[PASSAGE FOR REVIEW — start]

When OpenClaw Meets Hospital: Toward an Agentic Operating System for Dynamic Clinical Workflows

This paper proposes an architecture for an "Agentic Operating System for Hospital" that adapts the OpenClaw framework to safely deploy LLM agents in clinical environments by integrating a restricted execution environment, document-centric interactions, page-indexed long-term memory, and a curated medical skills library to ensure reliability, security, and auditability in dynamic workflows.

The Gist

Imagine a hospital as a bustling, high-stakes city. In this city, doctors, nurses, and patients are constantly exchanging information, but they are currently stuck using a very old, rigid map system.

The Problem: The "Scripted City"
Right now, hospital computer systems work like a train on a fixed track. They are great at doing the routine things: checking a patient in, ordering a standard blood test, or scheduling a follow-up. But what happens when a patient has a rare combination of illnesses, or a new drug interacts strangely with an old one? The train hits a wall. The system can't leave the tracks. It can't say, "Hey, let's look at this patient's history from three years ago and combine it with today's lab results to solve this unique puzzle."

Furthermore, trying to give a super-smart AI (a Large Language Model) full control over a hospital is like handing a toddler the keys to a nuclear power plant. If the AI gets confused or hallucinates, it could accidentally delete a patient's record or call the wrong emergency number. We can't trust the AI to "behave" on its own; we need to build a cage that makes it impossible for it to do anything dangerous.

The Solution: The "Agentic Operating System"
This paper proposes building a new kind of "Operating System" for hospitals, inspired by a project called OpenClaw. Think of this not as a new app, but as the foundation of the building itself.

Here is how it works, using simple analogies:

1. The "Restricted Apartment" (Safety First)

Imagine every doctor, nurse, and patient gets their own private apartment in a massive building.

• The Rule: You can only touch the furniture inside your own apartment. You cannot walk into the neighbor's room, you cannot break the windows, and you cannot call anyone outside unless you use the specific, pre-approved phone in your kitchen.
• In the Hospital: The AI agents (the digital helpers) are locked in these "apartments." They can only read and write specific files (documents) they are allowed to see. They cannot access the internet, run random code, or delete files they shouldn't. If the AI tries to do something bad, the "building manager" (the Linux operating system) physically stops it before it happens. It doesn't rely on the AI being "good"; it relies on the locks being unbreakable.

[PASSAGE FOR REVIEW — finish]
[ENTRIES SHOWN — start]

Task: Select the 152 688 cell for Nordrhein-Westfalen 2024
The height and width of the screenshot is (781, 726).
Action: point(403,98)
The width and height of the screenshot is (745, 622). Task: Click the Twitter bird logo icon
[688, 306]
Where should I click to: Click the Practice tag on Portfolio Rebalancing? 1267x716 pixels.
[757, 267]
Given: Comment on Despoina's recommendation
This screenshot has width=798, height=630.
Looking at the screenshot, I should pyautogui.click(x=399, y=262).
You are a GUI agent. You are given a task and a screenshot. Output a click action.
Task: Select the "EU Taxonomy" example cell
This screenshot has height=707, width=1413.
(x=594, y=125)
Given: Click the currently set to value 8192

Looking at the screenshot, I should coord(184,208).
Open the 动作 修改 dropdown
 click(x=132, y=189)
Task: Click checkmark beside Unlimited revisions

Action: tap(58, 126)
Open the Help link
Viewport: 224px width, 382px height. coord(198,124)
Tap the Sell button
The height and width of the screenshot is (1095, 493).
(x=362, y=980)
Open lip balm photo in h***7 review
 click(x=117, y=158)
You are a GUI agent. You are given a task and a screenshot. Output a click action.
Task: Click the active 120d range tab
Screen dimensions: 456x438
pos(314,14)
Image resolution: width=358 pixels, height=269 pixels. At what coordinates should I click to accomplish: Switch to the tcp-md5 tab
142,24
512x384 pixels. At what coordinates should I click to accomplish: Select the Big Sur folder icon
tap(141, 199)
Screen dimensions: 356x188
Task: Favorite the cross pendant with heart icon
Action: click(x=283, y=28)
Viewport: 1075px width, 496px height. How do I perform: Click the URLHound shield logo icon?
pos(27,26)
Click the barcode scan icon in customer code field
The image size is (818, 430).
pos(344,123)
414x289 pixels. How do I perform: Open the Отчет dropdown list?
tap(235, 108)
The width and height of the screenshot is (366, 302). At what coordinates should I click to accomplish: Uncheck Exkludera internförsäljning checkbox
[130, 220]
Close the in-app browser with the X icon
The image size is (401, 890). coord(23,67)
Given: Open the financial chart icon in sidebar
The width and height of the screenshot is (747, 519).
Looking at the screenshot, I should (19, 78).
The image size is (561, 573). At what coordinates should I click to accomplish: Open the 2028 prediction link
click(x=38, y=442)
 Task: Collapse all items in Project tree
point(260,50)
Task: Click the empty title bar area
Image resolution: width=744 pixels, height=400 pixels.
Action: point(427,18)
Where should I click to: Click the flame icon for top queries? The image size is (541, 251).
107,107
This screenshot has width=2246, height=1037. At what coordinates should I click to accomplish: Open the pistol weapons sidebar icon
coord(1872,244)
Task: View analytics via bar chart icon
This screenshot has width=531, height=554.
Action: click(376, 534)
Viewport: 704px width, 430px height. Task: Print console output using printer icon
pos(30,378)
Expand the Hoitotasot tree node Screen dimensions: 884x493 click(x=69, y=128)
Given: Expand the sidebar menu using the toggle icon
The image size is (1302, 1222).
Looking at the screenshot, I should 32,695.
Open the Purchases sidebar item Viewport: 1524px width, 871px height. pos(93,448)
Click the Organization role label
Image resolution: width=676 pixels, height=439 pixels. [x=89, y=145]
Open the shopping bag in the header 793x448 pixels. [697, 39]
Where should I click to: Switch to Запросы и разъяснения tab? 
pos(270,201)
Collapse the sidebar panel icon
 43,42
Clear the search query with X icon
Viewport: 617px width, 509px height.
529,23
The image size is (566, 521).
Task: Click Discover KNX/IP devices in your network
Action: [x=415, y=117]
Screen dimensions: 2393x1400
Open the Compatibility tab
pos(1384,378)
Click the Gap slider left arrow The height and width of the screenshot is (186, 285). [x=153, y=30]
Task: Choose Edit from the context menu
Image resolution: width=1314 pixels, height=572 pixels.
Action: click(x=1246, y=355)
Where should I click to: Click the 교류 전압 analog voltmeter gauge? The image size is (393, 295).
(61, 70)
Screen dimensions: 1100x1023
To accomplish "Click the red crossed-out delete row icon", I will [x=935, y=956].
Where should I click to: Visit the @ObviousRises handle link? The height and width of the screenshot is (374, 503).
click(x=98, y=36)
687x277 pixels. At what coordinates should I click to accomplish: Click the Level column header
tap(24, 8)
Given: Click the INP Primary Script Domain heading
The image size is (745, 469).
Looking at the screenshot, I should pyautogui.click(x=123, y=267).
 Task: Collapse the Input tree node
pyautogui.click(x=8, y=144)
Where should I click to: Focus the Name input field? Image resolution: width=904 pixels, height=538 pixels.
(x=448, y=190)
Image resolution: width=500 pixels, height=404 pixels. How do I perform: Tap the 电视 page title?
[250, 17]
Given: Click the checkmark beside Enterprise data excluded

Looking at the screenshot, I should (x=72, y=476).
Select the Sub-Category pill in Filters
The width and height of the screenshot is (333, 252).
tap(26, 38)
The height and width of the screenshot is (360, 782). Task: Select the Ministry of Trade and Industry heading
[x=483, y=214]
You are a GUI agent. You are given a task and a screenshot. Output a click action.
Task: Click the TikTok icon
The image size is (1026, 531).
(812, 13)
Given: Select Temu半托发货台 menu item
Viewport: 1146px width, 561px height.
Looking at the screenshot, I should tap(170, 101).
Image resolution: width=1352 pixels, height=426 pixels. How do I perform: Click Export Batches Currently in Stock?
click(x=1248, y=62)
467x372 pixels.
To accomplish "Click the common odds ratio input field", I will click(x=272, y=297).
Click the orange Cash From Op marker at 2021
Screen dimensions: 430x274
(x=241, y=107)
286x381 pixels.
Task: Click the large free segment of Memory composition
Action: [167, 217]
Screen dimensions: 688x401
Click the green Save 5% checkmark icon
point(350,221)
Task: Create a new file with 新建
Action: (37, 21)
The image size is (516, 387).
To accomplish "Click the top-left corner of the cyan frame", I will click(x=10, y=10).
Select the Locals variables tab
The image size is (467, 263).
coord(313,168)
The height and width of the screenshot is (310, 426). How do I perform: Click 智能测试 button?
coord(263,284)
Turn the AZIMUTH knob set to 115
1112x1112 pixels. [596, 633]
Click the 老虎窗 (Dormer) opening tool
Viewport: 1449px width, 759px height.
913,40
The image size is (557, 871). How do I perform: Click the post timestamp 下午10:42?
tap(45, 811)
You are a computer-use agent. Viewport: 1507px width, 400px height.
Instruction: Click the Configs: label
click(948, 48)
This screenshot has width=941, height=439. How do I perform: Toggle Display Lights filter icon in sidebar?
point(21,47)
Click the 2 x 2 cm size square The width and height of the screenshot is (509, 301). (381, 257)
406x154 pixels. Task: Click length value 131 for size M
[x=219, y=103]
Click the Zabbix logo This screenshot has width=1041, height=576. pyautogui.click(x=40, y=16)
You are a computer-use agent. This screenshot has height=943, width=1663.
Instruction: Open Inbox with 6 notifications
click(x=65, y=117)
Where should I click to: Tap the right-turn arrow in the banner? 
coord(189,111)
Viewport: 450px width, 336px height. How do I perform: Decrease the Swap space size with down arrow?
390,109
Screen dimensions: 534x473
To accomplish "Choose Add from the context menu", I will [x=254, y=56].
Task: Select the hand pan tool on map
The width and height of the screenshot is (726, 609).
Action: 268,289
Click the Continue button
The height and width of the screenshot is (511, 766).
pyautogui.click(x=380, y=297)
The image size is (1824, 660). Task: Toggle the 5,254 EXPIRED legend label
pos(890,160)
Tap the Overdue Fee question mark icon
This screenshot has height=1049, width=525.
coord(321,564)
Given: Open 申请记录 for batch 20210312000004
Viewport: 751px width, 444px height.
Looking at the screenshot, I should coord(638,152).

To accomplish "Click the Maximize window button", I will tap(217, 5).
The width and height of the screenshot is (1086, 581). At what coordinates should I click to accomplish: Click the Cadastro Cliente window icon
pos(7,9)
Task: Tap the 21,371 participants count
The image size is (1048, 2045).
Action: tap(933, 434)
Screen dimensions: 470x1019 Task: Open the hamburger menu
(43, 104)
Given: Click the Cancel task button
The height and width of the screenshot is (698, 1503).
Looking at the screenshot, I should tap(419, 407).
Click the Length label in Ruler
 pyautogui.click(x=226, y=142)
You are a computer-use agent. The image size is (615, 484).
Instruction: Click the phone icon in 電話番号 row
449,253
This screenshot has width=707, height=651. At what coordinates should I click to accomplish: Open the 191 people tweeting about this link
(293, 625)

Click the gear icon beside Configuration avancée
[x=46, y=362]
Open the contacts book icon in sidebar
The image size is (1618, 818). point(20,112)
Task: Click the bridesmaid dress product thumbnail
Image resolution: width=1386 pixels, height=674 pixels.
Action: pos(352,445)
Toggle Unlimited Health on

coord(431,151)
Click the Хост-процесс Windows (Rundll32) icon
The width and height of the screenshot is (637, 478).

[ENTRIES SHOWN — finish]

*WORK ORDER 1:*
Using the hospital agentic operating system summary, answer the following:
(a) What four elements does the proposed architecture integrate, according to the opening summary?
(b) What do current hospital computer systems work like?
(c) What acts as the "building manager" that stops an AI agent from doing something bad?
*WORK ORDER 2:*
Rewrite the stretch of the hospital agentic operating system summary from "Here is how" through "locks being unbreakable.", putting "approved intercom" in place of "pre-approved phone".
*WORK ORDER 3:*
Carry the hospital agentic operating system summary forward from its final sentence.

*EXERCISE ANSWER 1:*
(a) A restricted execution environment, document-centric interactions, page-indexed long-term memory, and a curated medical skills library.
(b) A train on a fixed track.
(c) The Linux operating system.

*EXERCISE ANSWER 2:*
Here is how it works, using simple analogies:

1. The "Restricted Apartment" (Safety First)

Imagine every doctor, nurse, and patient gets their own private apartment in a massive building.

• The Rule: You can only touch the furniture inside your own apartment. You cannot walk into the neighbor's room, you cannot break the windows, and you cannot call anyone outside unless you use the specific, approved intercom in your kitchen.
• In the Hospital: The AI agents (the digital helpers) are locked in these "apartments." They can only read and write specific files (documents) they are allowed to see. They cannot access the internet, run random code, or delete files they shouldn't. If the AI tries to do something bad, the "building manager" (the Linux operating system) physically stops it before it happens. It doesn't rely on the AI being "good"; it relies on the locks being unbreakable.

*EXERCISE ANSWER 3:*
2. The "Skill Library" (The Toolbox)

Instead of letting the AI invent new ways to do things on the fly (which is risky), we give it a pre-approved toolbox.

• The Analogy: Imagine a chef who can only use the knives and pans that have been inspected and approved by the health department. They can't just grab a random screwdriver from the garage to cook.
• In the Hospital: The AI has a library of "skills" like "Check Blood Pressure," "Summarize Lab Results," or "Book an Appointment." These skills are pre-tested. The AI can mix and match them to solve new problems, but it can't invent a new, dangerous tool.

3. The "Paper Trail" (Communication)

In most computer systems, agents talk to each other by sending instant messages. In this new system, nobody talks directly.

• The Analogy: Imagine a busy office where no one speaks. Instead, everyone leaves sticky notes on a shared bulletin board. If the Nurse needs to tell the Doctor something, she writes a note on the "Patient Chart" board. The Doctor sees the note, reads it, and writes a reply on the same board.
• In the Hospital: All communication happens by writing to shared documents. This creates a perfect, unchangeable history of everything that happened. If you want to know who said what and when, you just look at the "sticky notes." It's impossible to hide a conversation or delete a message without leaving a trace.

4. The "Table of Contents" (Smart Memory)

Current AI systems try to remember everything by turning documents into math (vectors). This is like trying to find a specific sentence in a library by guessing which book it might be in based on a vague feeling. It often gets it wrong.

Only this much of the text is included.